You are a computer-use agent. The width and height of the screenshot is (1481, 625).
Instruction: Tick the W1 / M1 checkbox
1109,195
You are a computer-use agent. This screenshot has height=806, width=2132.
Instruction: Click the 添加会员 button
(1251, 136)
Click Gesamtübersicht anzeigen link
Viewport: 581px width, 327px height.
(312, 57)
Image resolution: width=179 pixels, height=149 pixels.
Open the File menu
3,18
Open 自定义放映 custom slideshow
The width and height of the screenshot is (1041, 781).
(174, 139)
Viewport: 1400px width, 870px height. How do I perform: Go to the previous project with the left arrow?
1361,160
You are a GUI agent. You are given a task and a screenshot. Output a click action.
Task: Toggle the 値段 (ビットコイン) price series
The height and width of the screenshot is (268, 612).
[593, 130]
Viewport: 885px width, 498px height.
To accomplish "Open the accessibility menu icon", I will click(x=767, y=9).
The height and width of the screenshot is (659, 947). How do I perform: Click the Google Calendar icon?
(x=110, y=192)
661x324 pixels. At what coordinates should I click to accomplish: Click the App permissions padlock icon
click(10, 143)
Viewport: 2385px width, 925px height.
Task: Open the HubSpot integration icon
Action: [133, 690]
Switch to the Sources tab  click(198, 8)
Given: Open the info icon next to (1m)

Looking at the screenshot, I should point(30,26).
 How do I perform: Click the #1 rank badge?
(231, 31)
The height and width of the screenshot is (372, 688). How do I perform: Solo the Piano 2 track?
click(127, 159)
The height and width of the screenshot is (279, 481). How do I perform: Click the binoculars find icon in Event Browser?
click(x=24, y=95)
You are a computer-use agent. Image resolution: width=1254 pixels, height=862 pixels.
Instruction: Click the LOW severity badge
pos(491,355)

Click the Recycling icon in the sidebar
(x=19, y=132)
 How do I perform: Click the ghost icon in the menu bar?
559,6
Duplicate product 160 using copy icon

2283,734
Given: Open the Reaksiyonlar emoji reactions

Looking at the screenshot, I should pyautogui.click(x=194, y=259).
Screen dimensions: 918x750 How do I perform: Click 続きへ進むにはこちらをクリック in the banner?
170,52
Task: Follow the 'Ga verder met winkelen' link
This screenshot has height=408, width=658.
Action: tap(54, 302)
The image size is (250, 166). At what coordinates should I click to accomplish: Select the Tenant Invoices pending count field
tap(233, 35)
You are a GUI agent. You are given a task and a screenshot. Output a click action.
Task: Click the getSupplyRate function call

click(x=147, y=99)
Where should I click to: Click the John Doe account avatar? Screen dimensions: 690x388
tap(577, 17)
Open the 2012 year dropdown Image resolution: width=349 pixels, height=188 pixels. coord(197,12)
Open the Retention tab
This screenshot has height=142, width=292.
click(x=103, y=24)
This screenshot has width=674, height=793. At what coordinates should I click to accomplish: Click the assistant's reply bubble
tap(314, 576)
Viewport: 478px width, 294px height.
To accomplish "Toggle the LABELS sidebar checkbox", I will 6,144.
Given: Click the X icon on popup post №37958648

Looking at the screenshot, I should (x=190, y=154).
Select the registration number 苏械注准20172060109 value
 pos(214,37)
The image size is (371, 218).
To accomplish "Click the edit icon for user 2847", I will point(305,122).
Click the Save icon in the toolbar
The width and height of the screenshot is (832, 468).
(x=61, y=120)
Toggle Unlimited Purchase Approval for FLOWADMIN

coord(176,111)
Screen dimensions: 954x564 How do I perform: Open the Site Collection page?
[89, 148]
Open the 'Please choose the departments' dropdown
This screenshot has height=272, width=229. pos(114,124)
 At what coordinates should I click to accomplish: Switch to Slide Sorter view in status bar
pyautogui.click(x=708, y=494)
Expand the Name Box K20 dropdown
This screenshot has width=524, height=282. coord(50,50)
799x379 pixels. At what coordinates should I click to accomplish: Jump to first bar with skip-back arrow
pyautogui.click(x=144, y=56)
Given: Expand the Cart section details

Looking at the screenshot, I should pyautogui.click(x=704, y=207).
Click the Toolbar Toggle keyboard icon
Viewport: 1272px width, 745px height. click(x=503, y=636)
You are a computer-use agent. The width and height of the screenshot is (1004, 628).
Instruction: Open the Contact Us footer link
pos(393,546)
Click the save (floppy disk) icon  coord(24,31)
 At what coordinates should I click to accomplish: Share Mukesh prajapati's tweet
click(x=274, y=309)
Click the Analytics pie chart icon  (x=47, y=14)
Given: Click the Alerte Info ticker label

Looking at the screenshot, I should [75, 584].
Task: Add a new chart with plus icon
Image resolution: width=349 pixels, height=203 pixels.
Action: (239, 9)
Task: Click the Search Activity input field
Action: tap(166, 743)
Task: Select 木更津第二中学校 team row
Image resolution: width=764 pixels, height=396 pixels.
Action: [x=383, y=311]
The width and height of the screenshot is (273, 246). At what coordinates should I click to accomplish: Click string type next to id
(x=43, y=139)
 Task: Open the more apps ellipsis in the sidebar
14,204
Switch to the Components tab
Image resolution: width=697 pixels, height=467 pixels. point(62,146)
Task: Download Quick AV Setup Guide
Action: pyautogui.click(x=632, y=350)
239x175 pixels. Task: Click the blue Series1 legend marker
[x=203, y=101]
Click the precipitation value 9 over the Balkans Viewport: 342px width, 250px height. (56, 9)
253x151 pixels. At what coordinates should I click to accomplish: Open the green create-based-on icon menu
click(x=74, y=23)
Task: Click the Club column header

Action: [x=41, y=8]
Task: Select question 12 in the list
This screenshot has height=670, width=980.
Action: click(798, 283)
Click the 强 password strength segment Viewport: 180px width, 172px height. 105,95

DESCRIPTION OF THE TASK
Please arrange the material from the line containing "239x175 pixels. Task: Click" through the end of the material, both ends included, as a two-column CSV with the headers text and answer. Give one row per text and its answer, each in a single quoted field with line breaks replaced by spaces.

TASK RESPONSE
text,answer
"239x175 pixels. Task: Click the blue Series1 legend marker","[x=203, y=101]"
"Click the precipitation value 9 over the Balkans Viewport: 342px width, 250px height.","(56, 9)"
"253x151 pixels. At what coordinates should I click to accomplish: Open the green create-based-on icon menu","click(x=74, y=23)"
"Task: Click the Club column header","Action: [x=41, y=8]"
"Task: Select question 12 in the list This screenshot has height=670, width=980.","Action: click(798, 283)"
"Click the 强 password strength segment Viewport: 180px width, 172px height.","105,95"